> **Directions**
Rewrite the records below, replacing "Instruction" with "Task" throughout and leaving everything else unchanged. Leave the pictures out of your answer.

> **Supplied data**
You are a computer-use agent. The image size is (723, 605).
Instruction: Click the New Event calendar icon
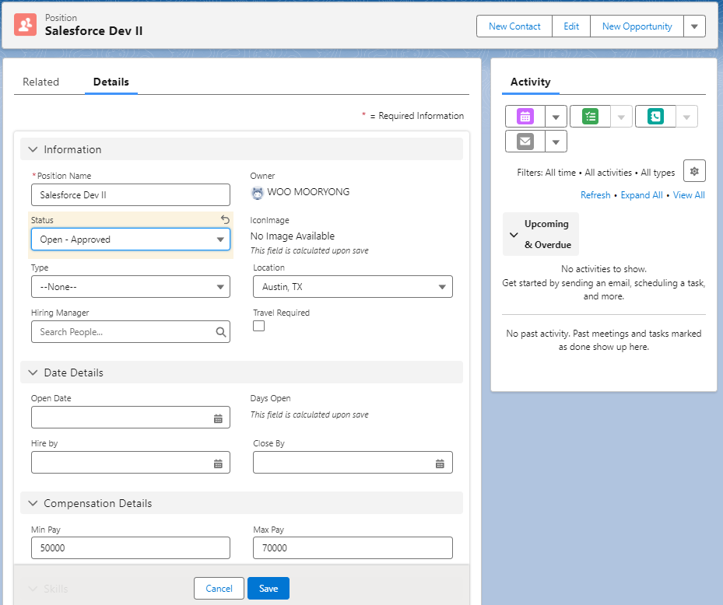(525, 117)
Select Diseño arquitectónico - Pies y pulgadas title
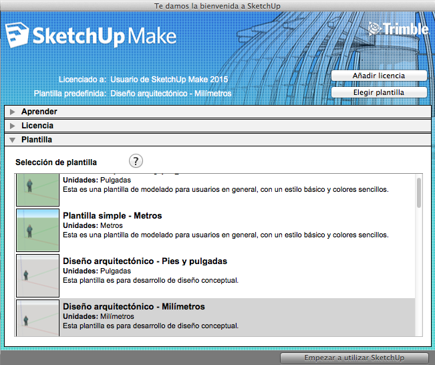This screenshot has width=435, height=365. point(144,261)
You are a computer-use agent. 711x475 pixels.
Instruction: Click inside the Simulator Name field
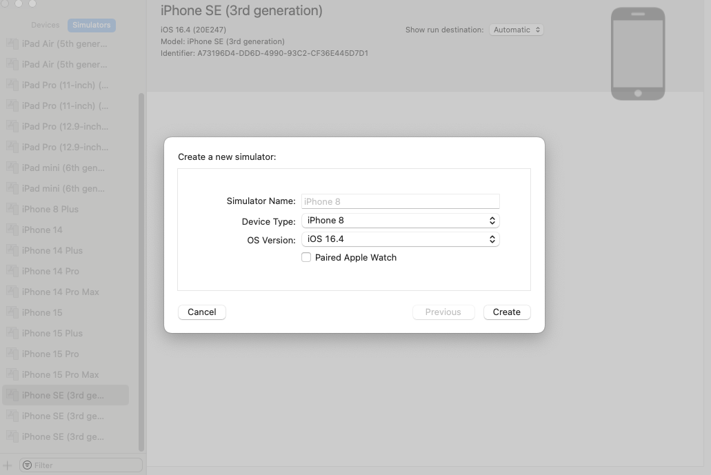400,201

> **Solved problem**
You are a computer-use agent. The image size is (723, 605).
Task: Click the New Event calendar icon
(525, 117)
Select Diseño arquitectónico - Pies y pulgadas title
This screenshot has width=435, height=365. point(144,261)
You are a computer-use agent. 711x475 pixels.
Task: Click inside the Simulator Name field
400,201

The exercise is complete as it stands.